I am not a Calvinist, nor one who believes in St. Augustine’s error. Rather, I believe we can theologically explain the transmitted nature of sin better. However, in reading a particular book, the federal headship view was mentioned (sort of). I wanted to invite consideration and thoughts:
Transgression of the covenant commandment would result in death. Adam chose the course of disobedience, corrupted himself by sin, became guilty in the sight of God, and as such subject to the sentence of death. And because he was the federal representative of the race, his disobedience affected all his descendants. In His righteous judgment God imputes the guilt of the first sin, committed by the head of the covenant, to all those that are federally related to him. And as a result they are born in a depraved and sinful condition as well, and this inherent corruption also involves guilt. This doctrine explains why only the first sin of Adam, and not his following sins nor the sins of our other forefathers, is imputed to us, and also safeguards the sinlessness of Jesus, for He was not a human person and therefore not in the covenant of works.

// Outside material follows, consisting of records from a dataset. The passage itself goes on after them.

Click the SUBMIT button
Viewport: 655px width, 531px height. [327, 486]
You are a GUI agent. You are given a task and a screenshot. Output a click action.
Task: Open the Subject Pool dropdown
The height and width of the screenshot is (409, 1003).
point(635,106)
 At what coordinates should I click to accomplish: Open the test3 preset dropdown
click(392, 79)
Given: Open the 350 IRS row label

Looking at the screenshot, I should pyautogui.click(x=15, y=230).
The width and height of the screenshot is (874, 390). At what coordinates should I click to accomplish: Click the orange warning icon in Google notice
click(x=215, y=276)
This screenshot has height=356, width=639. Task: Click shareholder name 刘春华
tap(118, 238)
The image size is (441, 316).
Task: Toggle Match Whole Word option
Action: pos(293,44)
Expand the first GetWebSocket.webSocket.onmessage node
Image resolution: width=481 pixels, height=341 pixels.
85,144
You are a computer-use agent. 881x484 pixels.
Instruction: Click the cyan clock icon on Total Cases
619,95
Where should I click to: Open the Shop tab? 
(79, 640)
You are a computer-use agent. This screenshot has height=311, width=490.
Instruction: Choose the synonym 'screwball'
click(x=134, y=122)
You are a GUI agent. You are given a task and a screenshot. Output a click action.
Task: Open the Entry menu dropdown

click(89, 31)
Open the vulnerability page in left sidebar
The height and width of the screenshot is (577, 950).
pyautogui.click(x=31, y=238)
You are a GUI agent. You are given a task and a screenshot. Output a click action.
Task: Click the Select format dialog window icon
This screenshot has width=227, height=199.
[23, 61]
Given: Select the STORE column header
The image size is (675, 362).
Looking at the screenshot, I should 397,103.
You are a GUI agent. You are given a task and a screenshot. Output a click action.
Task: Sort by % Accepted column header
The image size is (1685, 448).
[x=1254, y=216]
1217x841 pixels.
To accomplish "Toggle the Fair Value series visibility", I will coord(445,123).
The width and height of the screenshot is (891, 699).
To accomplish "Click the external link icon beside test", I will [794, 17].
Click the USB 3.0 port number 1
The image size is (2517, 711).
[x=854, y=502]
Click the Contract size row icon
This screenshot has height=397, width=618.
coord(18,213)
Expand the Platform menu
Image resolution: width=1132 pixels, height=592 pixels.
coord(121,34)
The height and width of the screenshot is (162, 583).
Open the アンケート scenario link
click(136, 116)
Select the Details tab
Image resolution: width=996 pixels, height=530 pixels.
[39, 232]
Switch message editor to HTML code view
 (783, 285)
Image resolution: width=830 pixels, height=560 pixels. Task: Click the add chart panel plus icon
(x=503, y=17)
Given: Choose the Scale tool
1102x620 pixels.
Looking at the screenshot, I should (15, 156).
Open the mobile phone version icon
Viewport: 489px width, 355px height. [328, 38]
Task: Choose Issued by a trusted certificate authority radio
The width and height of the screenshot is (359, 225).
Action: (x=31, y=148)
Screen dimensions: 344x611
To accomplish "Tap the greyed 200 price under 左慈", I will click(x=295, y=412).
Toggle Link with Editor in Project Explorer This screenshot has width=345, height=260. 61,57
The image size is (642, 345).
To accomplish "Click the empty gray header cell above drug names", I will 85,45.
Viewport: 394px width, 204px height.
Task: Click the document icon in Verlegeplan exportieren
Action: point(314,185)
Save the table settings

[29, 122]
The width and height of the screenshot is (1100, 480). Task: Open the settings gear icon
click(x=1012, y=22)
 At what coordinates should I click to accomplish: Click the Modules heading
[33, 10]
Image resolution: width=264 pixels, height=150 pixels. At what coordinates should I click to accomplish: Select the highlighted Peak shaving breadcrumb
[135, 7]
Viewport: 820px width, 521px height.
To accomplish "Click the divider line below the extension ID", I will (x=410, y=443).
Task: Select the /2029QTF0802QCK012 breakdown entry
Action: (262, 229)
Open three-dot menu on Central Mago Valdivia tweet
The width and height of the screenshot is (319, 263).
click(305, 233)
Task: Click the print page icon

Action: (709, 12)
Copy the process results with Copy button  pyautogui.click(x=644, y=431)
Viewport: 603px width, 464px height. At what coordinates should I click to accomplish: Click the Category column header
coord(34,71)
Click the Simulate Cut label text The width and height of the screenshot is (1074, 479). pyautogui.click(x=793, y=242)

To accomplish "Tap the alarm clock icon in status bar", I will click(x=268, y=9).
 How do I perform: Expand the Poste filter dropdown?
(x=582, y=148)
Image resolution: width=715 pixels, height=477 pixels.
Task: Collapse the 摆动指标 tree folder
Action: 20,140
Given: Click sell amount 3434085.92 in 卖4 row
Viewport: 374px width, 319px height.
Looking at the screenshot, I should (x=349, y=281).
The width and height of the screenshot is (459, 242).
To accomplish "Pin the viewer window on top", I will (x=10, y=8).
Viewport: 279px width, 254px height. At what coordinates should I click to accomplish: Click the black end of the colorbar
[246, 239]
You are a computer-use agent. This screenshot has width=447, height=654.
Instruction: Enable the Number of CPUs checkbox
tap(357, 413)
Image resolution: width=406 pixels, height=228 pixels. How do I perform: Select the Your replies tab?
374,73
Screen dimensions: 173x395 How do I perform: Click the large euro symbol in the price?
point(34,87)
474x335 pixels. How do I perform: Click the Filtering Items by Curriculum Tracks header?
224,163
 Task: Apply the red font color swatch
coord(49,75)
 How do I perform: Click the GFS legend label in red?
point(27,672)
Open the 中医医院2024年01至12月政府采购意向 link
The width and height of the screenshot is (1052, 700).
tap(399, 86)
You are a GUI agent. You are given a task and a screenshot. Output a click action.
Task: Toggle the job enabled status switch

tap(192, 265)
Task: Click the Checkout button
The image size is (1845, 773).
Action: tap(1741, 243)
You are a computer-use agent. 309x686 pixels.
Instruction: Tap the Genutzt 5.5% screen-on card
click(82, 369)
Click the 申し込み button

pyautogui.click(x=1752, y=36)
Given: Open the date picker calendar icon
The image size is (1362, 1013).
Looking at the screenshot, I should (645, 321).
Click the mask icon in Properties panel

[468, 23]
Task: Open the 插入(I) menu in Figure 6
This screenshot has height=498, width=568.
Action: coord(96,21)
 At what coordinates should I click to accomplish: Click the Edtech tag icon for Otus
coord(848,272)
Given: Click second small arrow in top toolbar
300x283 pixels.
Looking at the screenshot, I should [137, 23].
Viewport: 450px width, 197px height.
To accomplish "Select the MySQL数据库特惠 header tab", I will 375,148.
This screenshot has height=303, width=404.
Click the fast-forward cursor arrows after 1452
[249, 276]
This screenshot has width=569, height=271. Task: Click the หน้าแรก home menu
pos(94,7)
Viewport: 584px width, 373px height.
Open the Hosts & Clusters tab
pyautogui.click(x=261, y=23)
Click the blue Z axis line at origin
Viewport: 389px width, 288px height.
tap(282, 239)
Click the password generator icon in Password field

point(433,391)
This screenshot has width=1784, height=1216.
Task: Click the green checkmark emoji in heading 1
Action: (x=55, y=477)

Is Adam our representative in that one particular sin?
I’m going to go ahead and give away my view of Adam. I think the story is representative of Israel’s choice to have a king, which is a federal representative in the ancient world. When the King chose to break the covenant, then all Israel fell. This was the original intent.
For now, I don’t have to justify this with St. Paul’s view…
….however, if I had too, I would say St. Paul sees Adam as the federal representative of the people of God made that by the covenant. Christ makes a new covenant that undoes the sin (the violation of the political treaty) of Adam and thus makes a new, unbreakable covenant.
But I could be wrong.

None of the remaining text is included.